- _Passage for review_
Singer robbed, wounded in ATM attackBy Kristine Felisse Mangunay
Philippine Daily Inquirer
He came away with six stitches on the head and utter disappointment with people who were apparently too slow to help.
A professional singer suffered more than just physical trauma after being robbed at an automated teller machine (ATM) site in Mandaluyong City before dawn Tuesday.
Joel Mendoza, 44, a Viva recording artist, said he was attacked by a pistol-wielding man despite having his driver parked near the bank and that some tricycle drivers who heard him shout for help did nothing to stop the assault.
Also, the local police only started attending to his case “four hours after the incident,” Mendoza told the Inquirer on the phone when reached at Victor R. Potenciano Medical Center on Edsa.
He said he had just checked his balance on a Metrobank ATM on Libertad Street around 4 a.m. and was about to return to his Toyota Rav 4 SUV when a man approached and pushed him.
The man demanded his wallet and also grabbed the envelope in his back pocket, which Mendoza said contained P20,000 in cash that he withdrew earlier from a Hongkong & Shanghai Bank Corp. branch in Taguig City.
As Mendoza reached into his other pocket for the wallet, the man hit him thrice in the head with a pistol. The assailant was about to shoot, he said, when his driver Arnold Joseph Raflores rushed out of the SUV and engaged the robber in a scuffle.
Raflores wrestled with the robber and forced him to drop the gun—but another man came and picked up the weapon from the ground.
“That’s when I realized that there were two of them,” Mendoza said.

- _To do_
a) Retype the part of the ATM robbery article that opens with the words containing "Singer robbed, wounded" and closes with "Center on Edsa.".
b) Continue the ATM robbery article from the point where it stops.

- _Provided records_
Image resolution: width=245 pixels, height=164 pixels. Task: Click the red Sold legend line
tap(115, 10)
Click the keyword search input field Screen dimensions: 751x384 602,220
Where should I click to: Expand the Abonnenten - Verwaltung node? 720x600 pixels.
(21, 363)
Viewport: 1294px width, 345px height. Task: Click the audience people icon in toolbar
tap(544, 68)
---
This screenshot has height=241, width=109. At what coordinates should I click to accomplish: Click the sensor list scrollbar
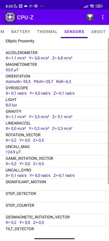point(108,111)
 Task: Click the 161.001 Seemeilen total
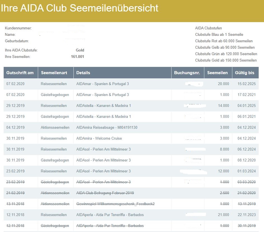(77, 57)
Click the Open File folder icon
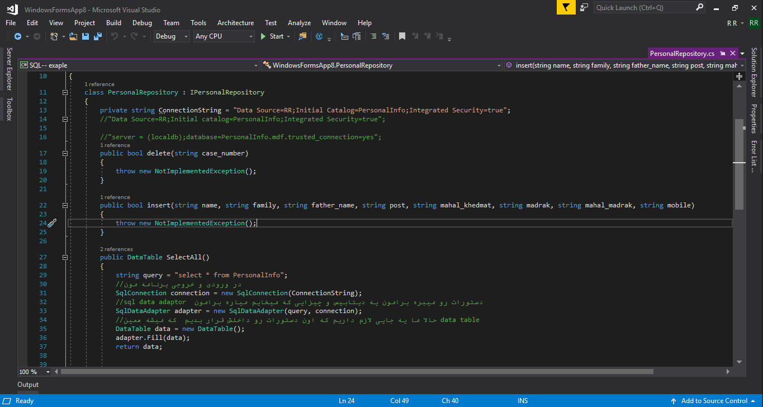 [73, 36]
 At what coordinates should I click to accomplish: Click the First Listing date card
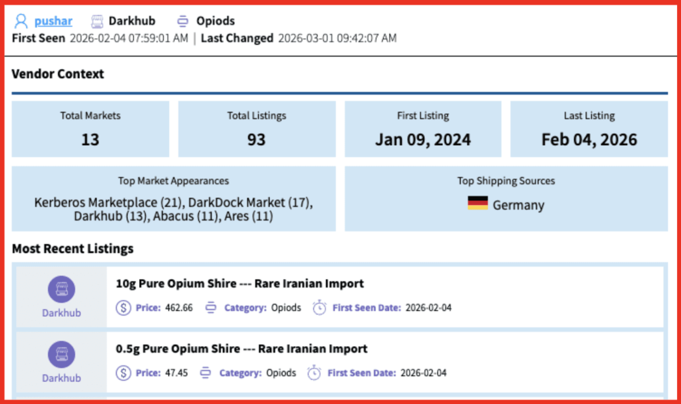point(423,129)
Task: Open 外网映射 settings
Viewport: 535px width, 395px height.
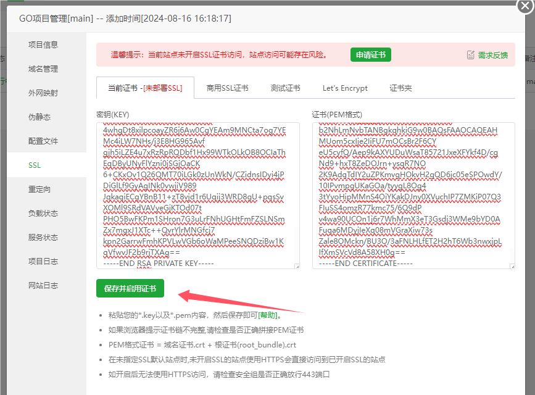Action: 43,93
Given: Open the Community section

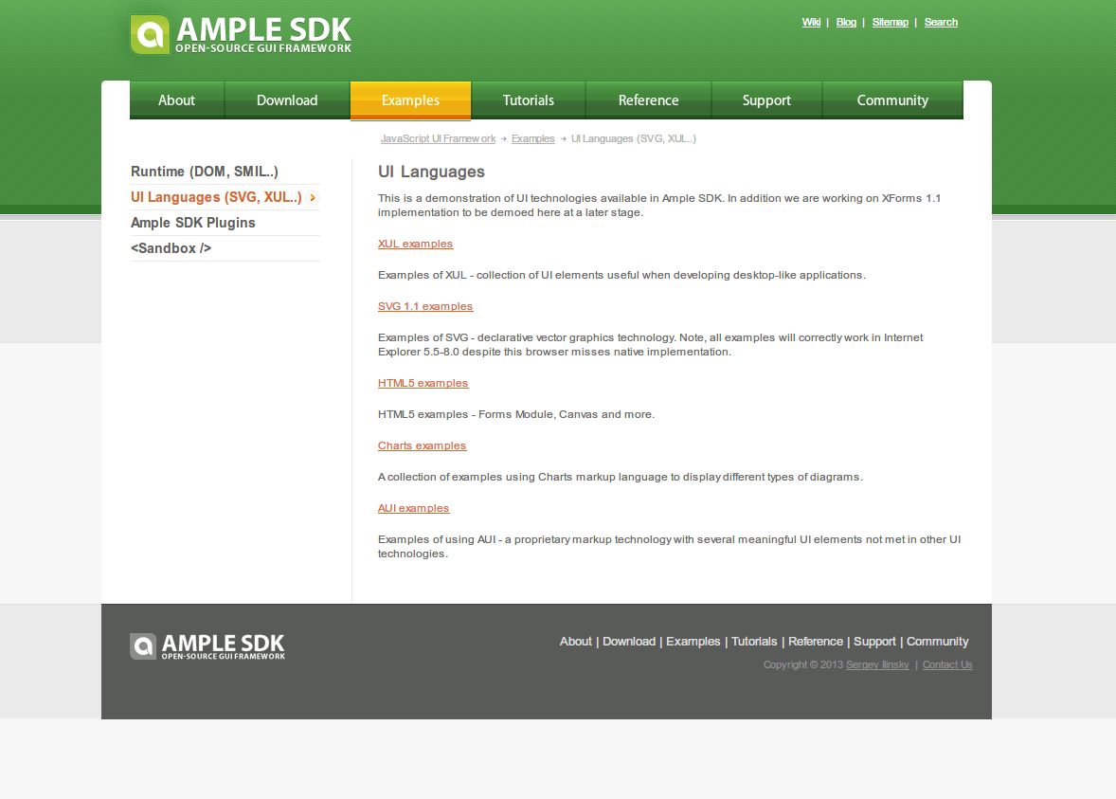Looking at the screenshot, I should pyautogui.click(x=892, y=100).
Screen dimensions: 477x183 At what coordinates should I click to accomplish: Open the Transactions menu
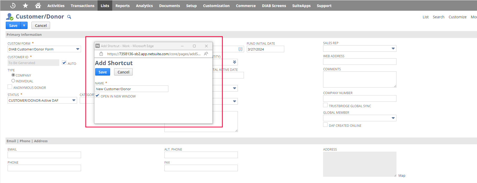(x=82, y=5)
...
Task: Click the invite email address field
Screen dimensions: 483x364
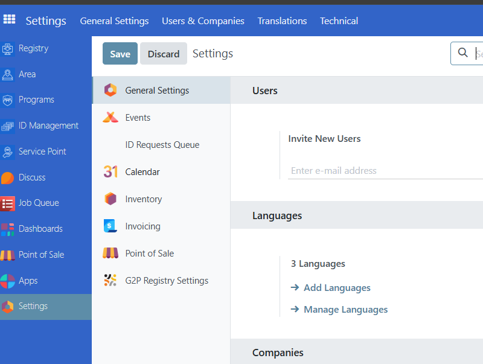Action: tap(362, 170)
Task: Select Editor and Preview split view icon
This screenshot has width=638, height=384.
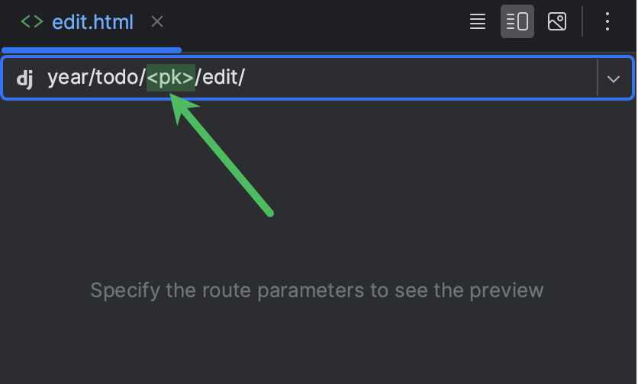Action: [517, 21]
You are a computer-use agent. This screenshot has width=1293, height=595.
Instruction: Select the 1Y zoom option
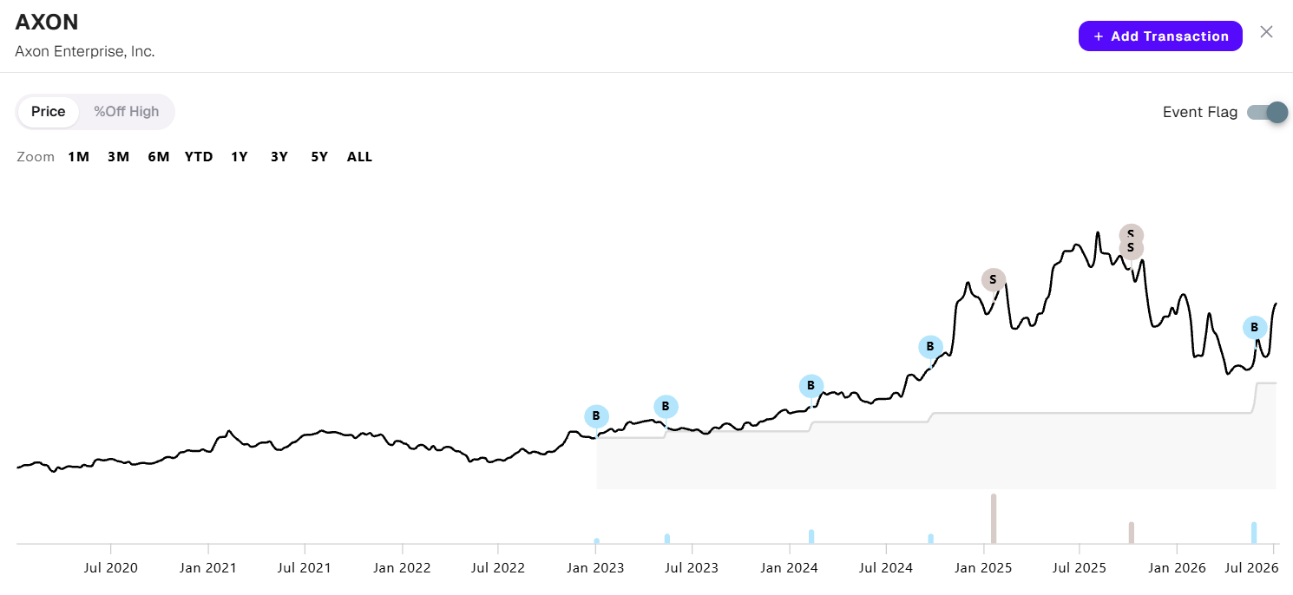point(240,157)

- _Outputs by task_
a)
Singer robbed, wounded in ATM attackBy Kristine Felisse Mangunay
Philippine Daily Inquirer
He came away with six stitches on the head and utter disappointment with people who were apparently too slow to help.
A professional singer suffered more than just physical trauma after being robbed at an automated teller machine (ATM) site in Mandaluyong City before dawn Tuesday.
Joel Mendoza, 44, a Viva recording artist, said he was attacked by a pistol-wielding man despite having his driver parked near the bank and that some tricycle drivers who heard him shout for help did nothing to stop the assault.
Also, the local police only started attending to his case “four hours after the incident,” Mendoza told the Inquirer on the phone when reached at Victor R. Potenciano Medical Center on Edsa.

b)
A hard kick from Raflores sent the two men running toward a parked scooter, which they used to flee with Mendoza’s P20,000.
Mendoza recalled shouting for help during the scuffle as he saw some tricycles drivers nearby.
“But they didn’t do anything” and only approached when the robbers were already gone to give them directions to the nearest hospital, he said.
Mendoza, who required six stitches for his head injuries, remained under observation at the hospital at press time.
The victim also complained that the Mandaluyong police only started talking to him four hours after the incident.
City police chief Senior Supt. Florendo Quiboyen, however, defended his men against insinuations that they were slow in their response, saying they received the report an hour after the robbery.
He said the investigators immediately went to the scene and deferred talking to Mendoza while he was still undergoing treatment. “Our concern was to get as many statements as we could from witnesses,” Quiboyen said.
The officer said one of the two attackers had been identified based on the rogues’ gallery shown to Raflores.